DATASET RECORDS:
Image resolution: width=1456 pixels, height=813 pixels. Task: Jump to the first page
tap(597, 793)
---
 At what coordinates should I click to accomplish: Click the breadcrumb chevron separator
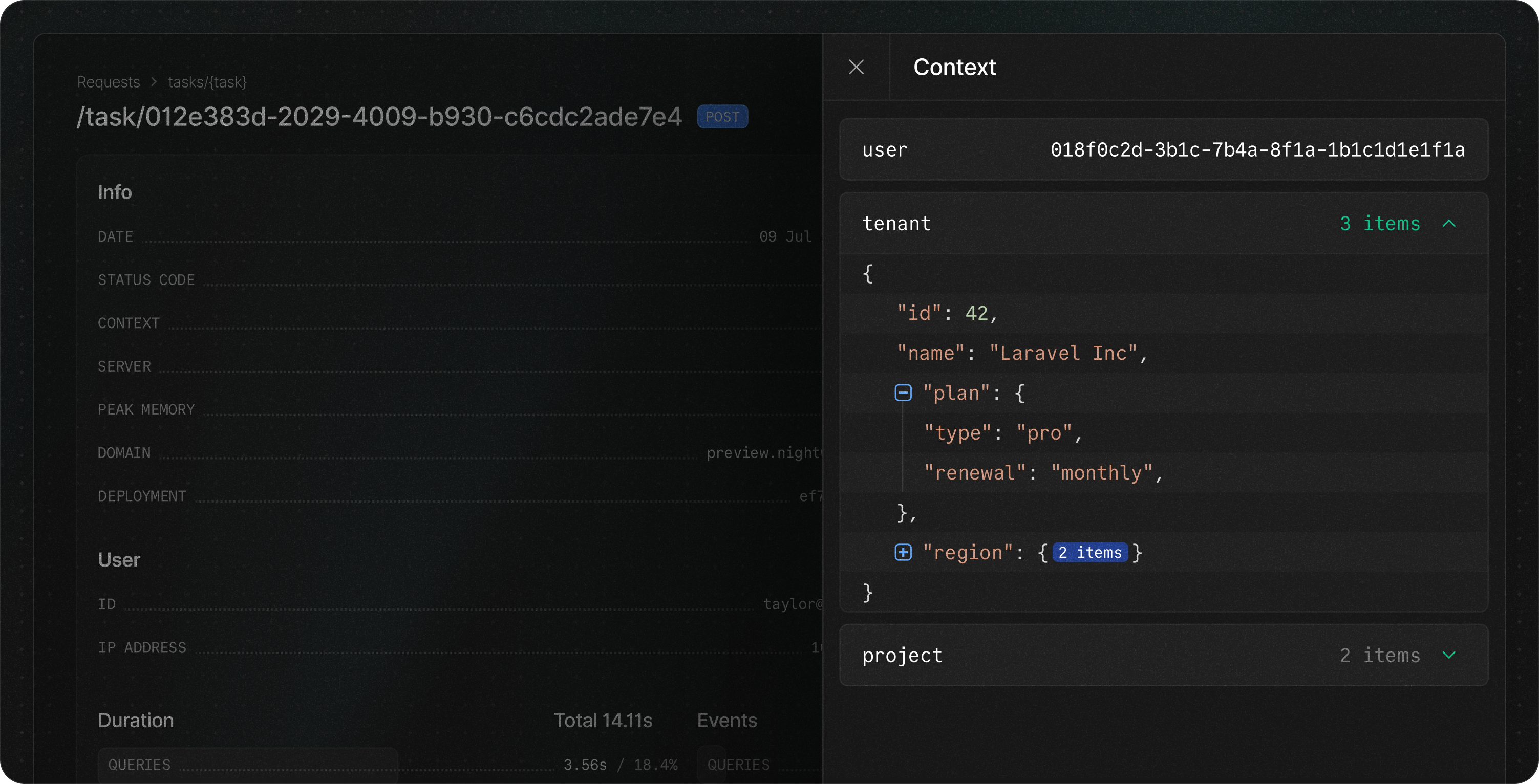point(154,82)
---
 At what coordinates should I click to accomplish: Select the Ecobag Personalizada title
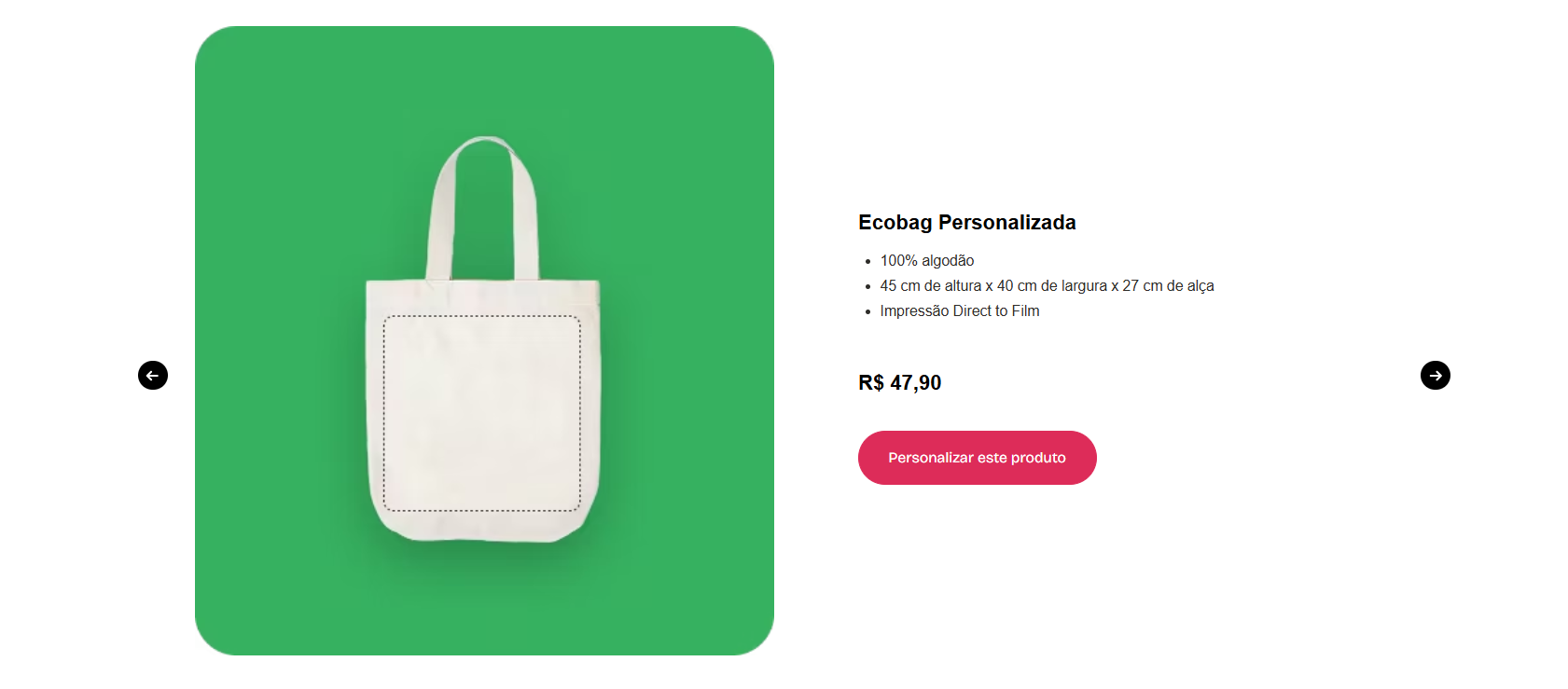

WHAT TO WORK ON:
Could you return, word for word, the stretch of rows from the line containing "Image resolution: width=1456" through the line containing "tap(597, 793)"?

EXERCISE OUTPUT:
Image resolution: width=1456 pixels, height=813 pixels. Task: Jump to the first page
tap(597, 793)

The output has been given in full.